Task goal →
Write out each entry again. Keep every word exactly as it is.

Entries provided →

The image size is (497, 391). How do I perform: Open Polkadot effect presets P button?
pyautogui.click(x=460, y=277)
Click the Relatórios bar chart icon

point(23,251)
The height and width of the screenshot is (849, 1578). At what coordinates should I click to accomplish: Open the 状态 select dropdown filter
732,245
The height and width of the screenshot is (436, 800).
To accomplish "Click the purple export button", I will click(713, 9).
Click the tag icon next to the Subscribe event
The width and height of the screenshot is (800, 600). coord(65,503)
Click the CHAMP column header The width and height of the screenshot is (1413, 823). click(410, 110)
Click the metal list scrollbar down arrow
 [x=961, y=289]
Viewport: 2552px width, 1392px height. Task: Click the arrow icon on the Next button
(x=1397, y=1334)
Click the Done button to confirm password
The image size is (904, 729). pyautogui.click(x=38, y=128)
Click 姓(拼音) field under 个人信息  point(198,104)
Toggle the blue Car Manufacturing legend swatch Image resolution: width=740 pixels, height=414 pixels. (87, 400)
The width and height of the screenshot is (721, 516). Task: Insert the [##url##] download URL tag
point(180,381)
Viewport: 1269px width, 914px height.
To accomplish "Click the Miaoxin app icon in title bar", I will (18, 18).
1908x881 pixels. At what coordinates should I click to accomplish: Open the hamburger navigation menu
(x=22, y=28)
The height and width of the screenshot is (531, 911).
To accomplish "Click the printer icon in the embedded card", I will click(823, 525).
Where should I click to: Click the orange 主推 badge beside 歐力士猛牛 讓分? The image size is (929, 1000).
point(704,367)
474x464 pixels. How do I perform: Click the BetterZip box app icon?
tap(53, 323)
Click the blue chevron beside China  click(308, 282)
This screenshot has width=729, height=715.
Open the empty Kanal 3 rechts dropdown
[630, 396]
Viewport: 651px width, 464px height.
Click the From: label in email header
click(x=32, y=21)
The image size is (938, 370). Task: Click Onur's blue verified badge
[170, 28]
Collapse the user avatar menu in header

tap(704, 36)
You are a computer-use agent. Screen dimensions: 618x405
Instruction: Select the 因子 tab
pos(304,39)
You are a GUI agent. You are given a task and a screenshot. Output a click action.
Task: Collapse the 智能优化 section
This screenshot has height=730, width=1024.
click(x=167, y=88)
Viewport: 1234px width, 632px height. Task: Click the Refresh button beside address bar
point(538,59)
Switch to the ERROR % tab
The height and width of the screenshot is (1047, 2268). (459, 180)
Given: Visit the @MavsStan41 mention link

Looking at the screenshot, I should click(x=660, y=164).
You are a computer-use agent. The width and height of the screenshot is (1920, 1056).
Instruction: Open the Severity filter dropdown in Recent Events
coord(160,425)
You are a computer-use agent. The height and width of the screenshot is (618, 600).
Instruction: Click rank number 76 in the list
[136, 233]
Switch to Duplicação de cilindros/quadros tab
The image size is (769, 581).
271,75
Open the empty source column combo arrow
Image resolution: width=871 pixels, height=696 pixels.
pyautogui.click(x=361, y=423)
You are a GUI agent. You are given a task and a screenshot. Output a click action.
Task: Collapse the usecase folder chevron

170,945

Response to the task →
The image size is (497, 391). How do I perform: Open Polkadot effect presets P button?
pyautogui.click(x=460, y=277)
Click the Relatórios bar chart icon

point(23,251)
The height and width of the screenshot is (849, 1578). At what coordinates should I click to accomplish: Open the 状态 select dropdown filter
732,245
The height and width of the screenshot is (436, 800).
To accomplish "Click the purple export button", I will click(713, 9).
Click the tag icon next to the Subscribe event
The width and height of the screenshot is (800, 600). coord(65,503)
Click the CHAMP column header The width and height of the screenshot is (1413, 823). click(410, 110)
Click the metal list scrollbar down arrow
 [x=961, y=289]
Viewport: 2552px width, 1392px height. Task: Click the arrow icon on the Next button
(x=1397, y=1334)
Click the Done button to confirm password
The image size is (904, 729). pyautogui.click(x=38, y=128)
Click 姓(拼音) field under 个人信息  point(198,104)
Toggle the blue Car Manufacturing legend swatch Image resolution: width=740 pixels, height=414 pixels. (87, 400)
The width and height of the screenshot is (721, 516). Task: Insert the [##url##] download URL tag
point(180,381)
Viewport: 1269px width, 914px height.
To accomplish "Click the Miaoxin app icon in title bar", I will (18, 18).
1908x881 pixels. At what coordinates should I click to accomplish: Open the hamburger navigation menu
(x=22, y=28)
The height and width of the screenshot is (531, 911).
To accomplish "Click the printer icon in the embedded card", I will click(823, 525).
Where should I click to: Click the orange 主推 badge beside 歐力士猛牛 讓分? The image size is (929, 1000).
point(704,367)
474x464 pixels. How do I perform: Click the BetterZip box app icon?
tap(53, 323)
Click the blue chevron beside China  click(308, 282)
This screenshot has width=729, height=715.
Open the empty Kanal 3 rechts dropdown
[630, 396]
Viewport: 651px width, 464px height.
Click the From: label in email header
click(x=32, y=21)
The image size is (938, 370). Task: Click Onur's blue verified badge
[170, 28]
Collapse the user avatar menu in header

tap(704, 36)
You are a computer-use agent. Screen dimensions: 618x405
Instruction: Select the 因子 tab
pos(304,39)
You are a GUI agent. You are given a task and a screenshot. Output a click action.
Task: Collapse the 智能优化 section
This screenshot has height=730, width=1024.
click(x=167, y=88)
Viewport: 1234px width, 632px height. Task: Click the Refresh button beside address bar
point(538,59)
Switch to the ERROR % tab
The height and width of the screenshot is (1047, 2268). (459, 180)
Given: Visit the @MavsStan41 mention link

Looking at the screenshot, I should click(x=660, y=164).
You are a computer-use agent. The width and height of the screenshot is (1920, 1056).
Instruction: Open the Severity filter dropdown in Recent Events
coord(160,425)
You are a computer-use agent. The height and width of the screenshot is (618, 600).
Instruction: Click rank number 76 in the list
[136, 233]
Switch to Duplicação de cilindros/quadros tab
The image size is (769, 581).
271,75
Open the empty source column combo arrow
Image resolution: width=871 pixels, height=696 pixels.
pyautogui.click(x=361, y=423)
You are a GUI agent. You are given a task and a screenshot. Output a click action.
Task: Collapse the usecase folder chevron

170,945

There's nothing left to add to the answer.